§ TEXTE EXTRAIT
== == ==

Liberté de choisir son avenir professionnel : nouvelle lecture
Après l'échec de la commission mixte paritaire, une nouvelle lecture du projet de loi pour la liberté de choisir son avenir professionnel a été nécessaire.
Je suis intervenue le 30 juillet dans la discussion générale au nom du groupe RDSE.
Texte intégral de mon intervention :
"Madame la présidente, madame la ministre, monsieur le rapporteur, mes chers collègues, « dans un monde en pleine mutation, avec un marché du travail qui évolue extrêmement vite, chacun doit pouvoir choisir de se former, être acteur de sa vie professionnelle et non plus la subir. La compétence est la meilleure des protections. »
C'est dans cet esprit, madame la ministre, que vous nous avez soumis ce projet de loi, qui porte « l'ambition de l'émancipation sociale par le travail et la formation ».
Le niveau élevé du chômage et un monde du travail en perpétuelle évolution doivent nous conduire à considérer le développement des qualifications et des compétences comme un outil précieux pour l'accès et le retour à l'emploi, ainsi que le maintien dans l'emploi.
Les experts estiment en effet que plus de la moitié des métiers seront profondément transformés d'ici à cinq ans. Dans ce contexte, la formation est indispensable pour préparer les salariés aux changements professionnels qu'ils choisiront ou subiront au cours de leur carrière et pour permettre aux plus fragiles d'acquérir les compétences nécessaires.
Elle doit nous aider à lutter contre l'inégalité des chances qui existe, hélas, de façon inévitable au départ de chaque vie et que l'école ne permet pas toujours de réduire autant qu'il le faudrait.
Malgré un financement considérable – 32 milliards d'euros – et différentes réformes, notre système de formation est toujours complexe, injuste et opaque. Il profite surtout aux salariés qui en ont le moins besoin. Les ouvriers ont ainsi deux fois moins de chances d'être formés que les cadres ; il en va de même pour les employés des très petites entreprises par rapport à ceux des entreprises de 250 salariés et plus.

== == ==

§ CONSIGNE
Poursuivez l'intervention sur la formation professionnelle après sa dernière phrase. Les lignes ne se rapportent pas à l'intervention sur la formation professionnelle.

§ DONNÉES DE L'EXERCICE
== == ==

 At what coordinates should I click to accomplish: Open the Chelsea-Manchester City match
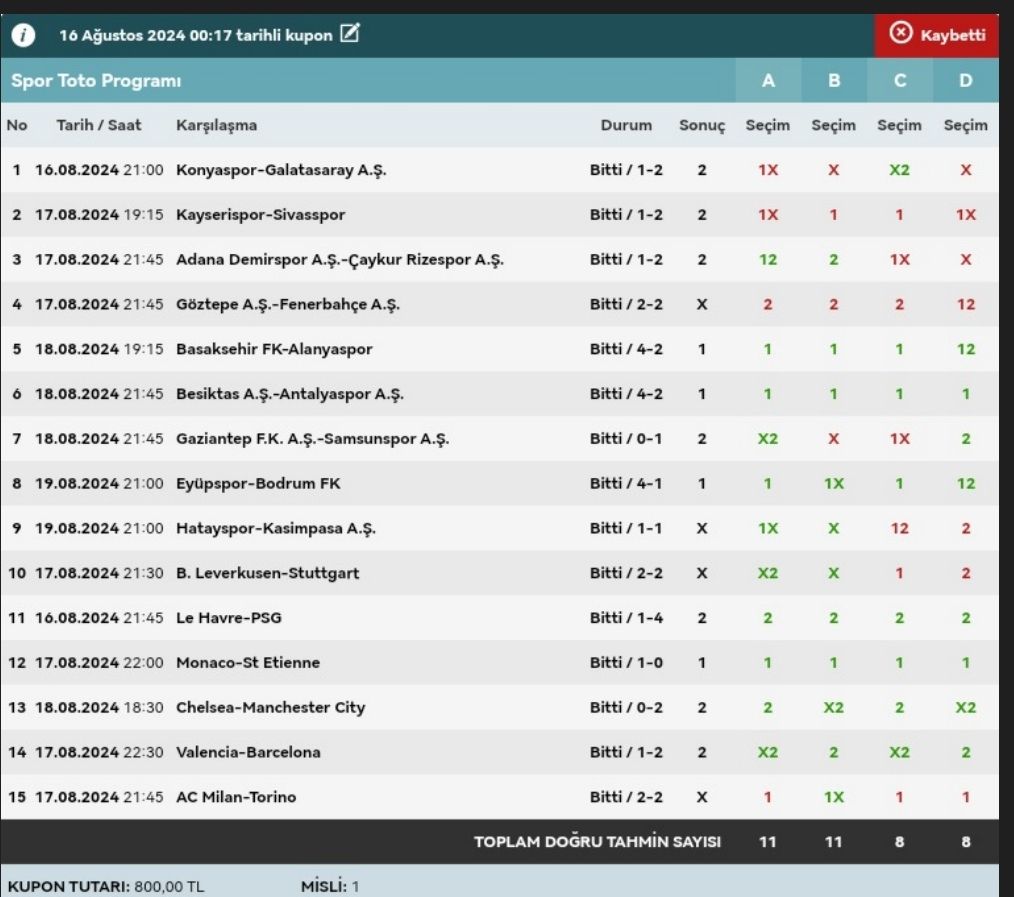pos(270,707)

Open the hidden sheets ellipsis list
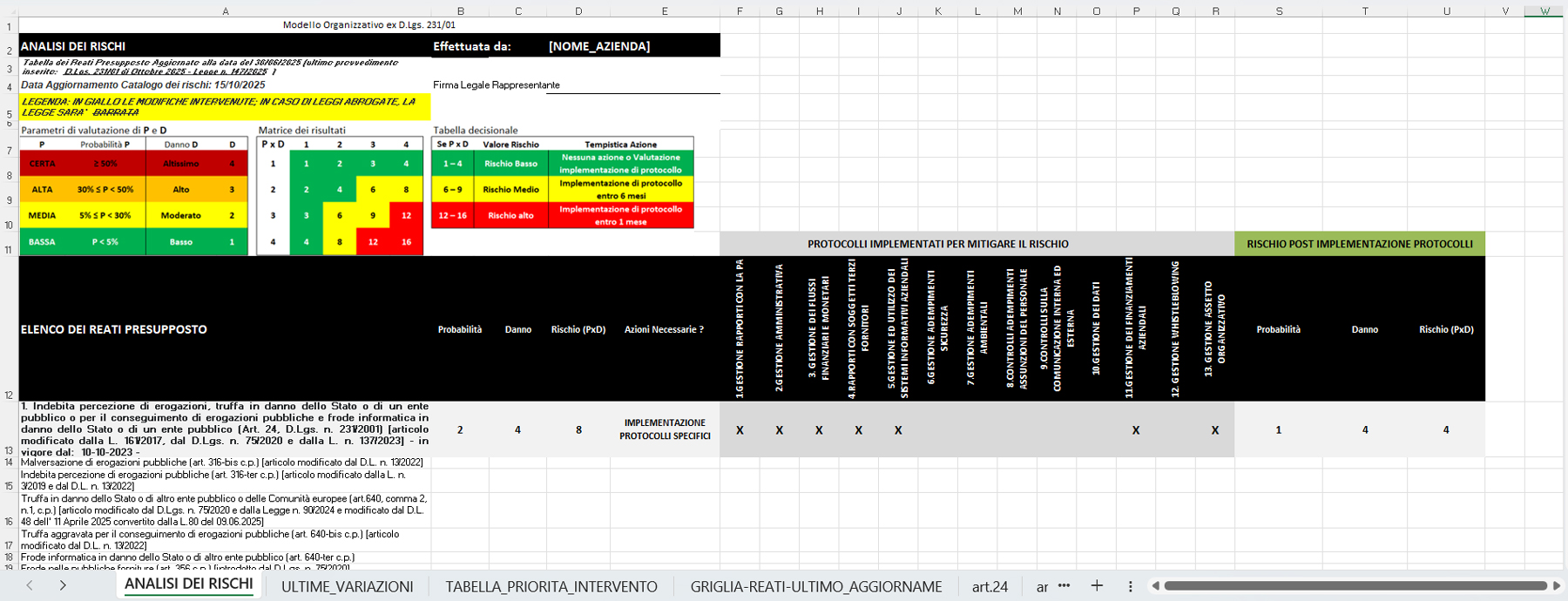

== == ==

§ RÉPONSE À L'EXERCICE
Aussi, cette réforme de la formation professionnelle et de l'apprentissage, empreinte d'un effort de lisibilité, est la bienvenue.
Est-il besoin de rappeler que l'apprentissage constitue un rempart contre le chômage, notamment celui des jeunes, puisque 60 % des apprentis obtiennent un CDI à la fin de leur contrat d'apprentissage ? Espérons seulement que ce texte permette de transformer cet outil, trop souvent considéré comme une voie de garage, en véritable voie d'excellence !
Ce texte comporte, bien sûr, d'autres dispositions très intéressantes, comme l'assurance chômage étendue aux démissionnaires et aux indépendants, quoique modeste dans son ambition, et les mesures favorisant l'accès à l'emploi des personnes en situation de handicap, encore trop souvent exclues du marché du travail.
Je n'oublie pas non plus les avancées en matière de lutte contre les violences sexistes et sexuelles et d'égalité professionnelle, un sujet qui, vous le savez, me tient à cœur. Sur ce point, gageons que ces dispositions seront enfin respectées !
Malheureusement, notre assemblée risque d'abréger l'examen de ce texte en adoptant la motion tendant à opposer la question préalable qui nous sera présentée tout à l'heure. Le groupe RDSE, qui, par principe, préfère que le débat parlementaire puisse aller à son terme, regrette ce choix.
Certes, le calendrier d'examen était particulièrement contraint, avec une réunion de la commission mixte paritaire quelques heures à peine après la fin de l'examen au Sénat et une nouvelle lecture à l'Assemblée nationale qui s'est terminée voilà seulement quelques jours. Pour un texte aussi dense, c'est pour le moins regrettable.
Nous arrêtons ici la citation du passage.